Coronavirus: Is Covid-19 really the cause of all the fatalities in Italy? | Stuff.co.nz
But Prof Ricciardi added that Italy's death rate may appear higher because of how doctors record fatalities.
"The way in which we code deaths in our country is very generous in the sense that all the people who die in hospitals with the coronavirus are deemed to be dying of the coronavirus.
"On re-evaluation by the National Institute of Health, only 12 per cent of death certificates have shown a direct causality from coronavirus, while 88 per cent of patients who have died have at least one pre-morbidity – many had two or three," he says.
8% case fatality rate in Italy, but with only 12% of those having direct causality points towards case fatality rate close to 1% like a few other estimates. Estimates are all over the place.
This is what I've been wondering about as I've caught up on and followed this thread over the last couple of days.

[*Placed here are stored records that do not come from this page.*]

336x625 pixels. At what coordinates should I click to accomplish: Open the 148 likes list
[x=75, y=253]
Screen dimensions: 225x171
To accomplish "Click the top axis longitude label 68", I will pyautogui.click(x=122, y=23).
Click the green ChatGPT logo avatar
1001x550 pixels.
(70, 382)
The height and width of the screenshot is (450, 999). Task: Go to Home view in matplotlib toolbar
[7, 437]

These measures have now been taken, so obviously we'll never know how things might have turned out if they hadn't been.
Some people seem absolutely certain that it's a hysterical overreaction. The reasons I've noticed seem to be mistrust of the data, or recognition of how incomplete it is, belief that the economic dangers are worse than the public health dangers, belief that governments are too incompetent to deliver a pizza, let alone an appropriate and effective pandemic response, a belief in a government/MSM conspiracy to whip people into a panic in order to further their control of populations, or some combination of the above.
I live in Toronto, Canadia, where we generally have a bit more trust in government than Americans (or even many Canadians), so I personally put more stock in some of those reasons than others. However, my personal feelings are irrelevant to my curiousity, and I'm not going to begrudge anyone their opinions on such a complicated situation.

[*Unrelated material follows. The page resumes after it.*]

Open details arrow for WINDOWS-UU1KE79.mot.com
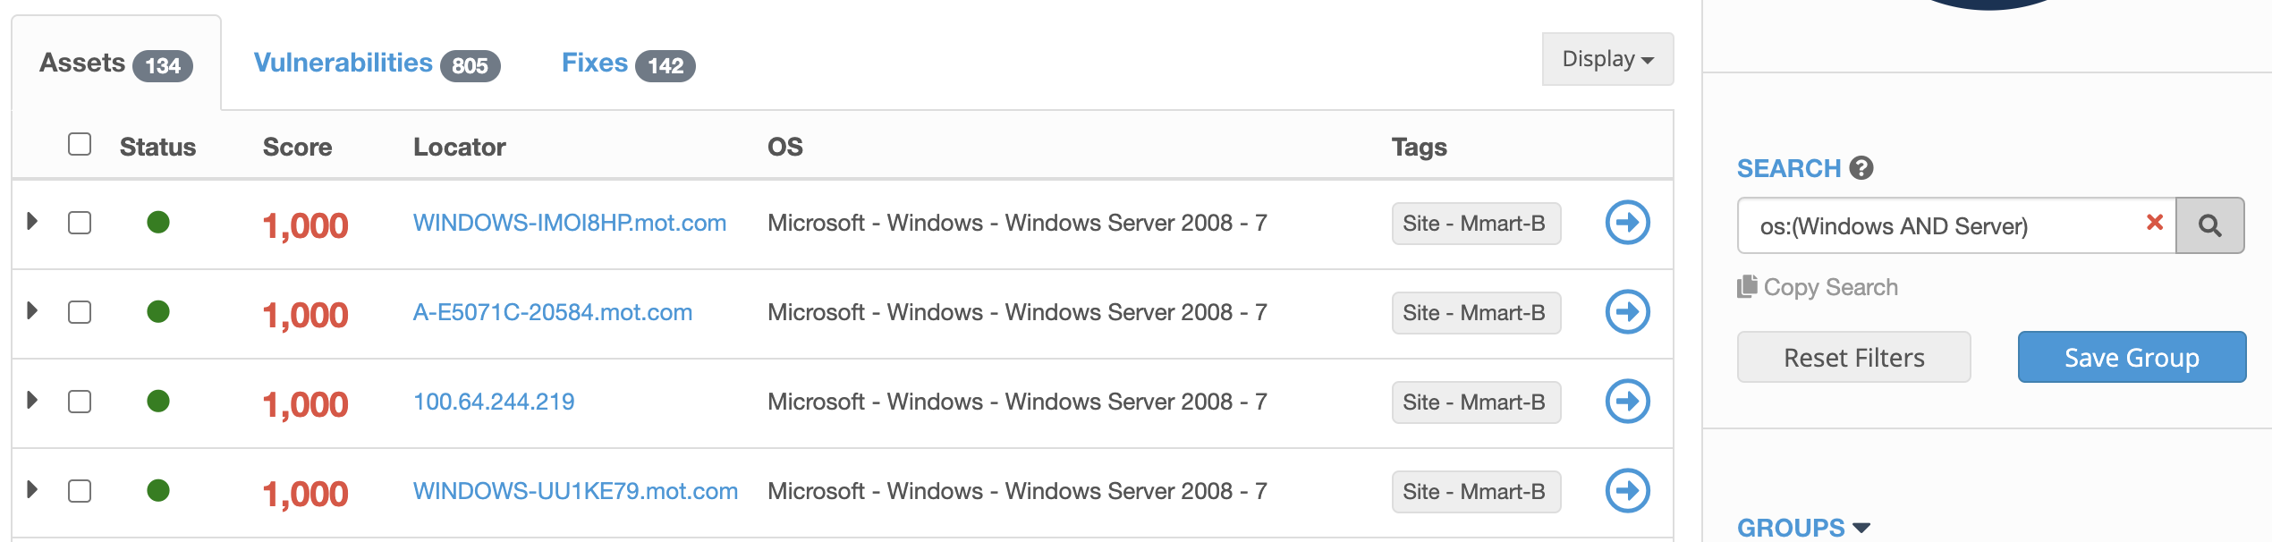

I'm wondering if, now that these measures have been enacted, there is any outcome that could convince those who currently believe we're overreacting that the measures were necessary after all. If things don't get as bad as some are predicting, overreaction proved! If we take these measures, and things still go to shit, it was all for nothing! Obviously we'll never have the alternative, where we do little more than wash our hands more often, to compare to.
I'm not trying to troll anyone, just honestly curious if anyone has given it any thought.
I appreciate Rip et al's skepticism, but an open question in my mind is: Why were Italy and China's hospitals overwhelmed?. Whether it was CoV-19, or it was something else, the fact is that for a few weeks to a month now, those two places don't have a healthcare system (due to increased utilization -- whatever the cause may be). That is not an insignificant risk.
Excerpt from Nassim and colleageus (2 days ago):
Full read hereQuote:
Since lockdowns result in exponentially decreasing numbers of cases, a comparatively short amount of time can be sufficient to achieve pathogen extinction, after which relaxing restrictions can be done without resurgence. Since the exponential decay is highly sensitive to the interventions made by both government and social action, simulating their effects is less helpful than the advice to ``go all out'' and refine the effort over time with improved tracing, testing, and other protocols.
Finally, the use of geographic boundaries and travel restrictions allows for effective and comparatively low cost imposition and relaxation of interventions. Such a multiscale approach accelerates response efforts, reduces social impacts, allows for relaxing restrictions in areas earlier that are less affected, enables unifected areas to assist in response in the ares that are infected, and is a much more practical and effective way to stop otherwise devastating outbreaks [6]. If actions had been taken earlier, successful local lockdowns, as performed in China in Hubei province, would have been possible instead of national lockdowns.
Maybe post was too long? I found that if mine were too long, then they wouldn't go through - when I'd try to preview the post, it would take me to a wrong page or something.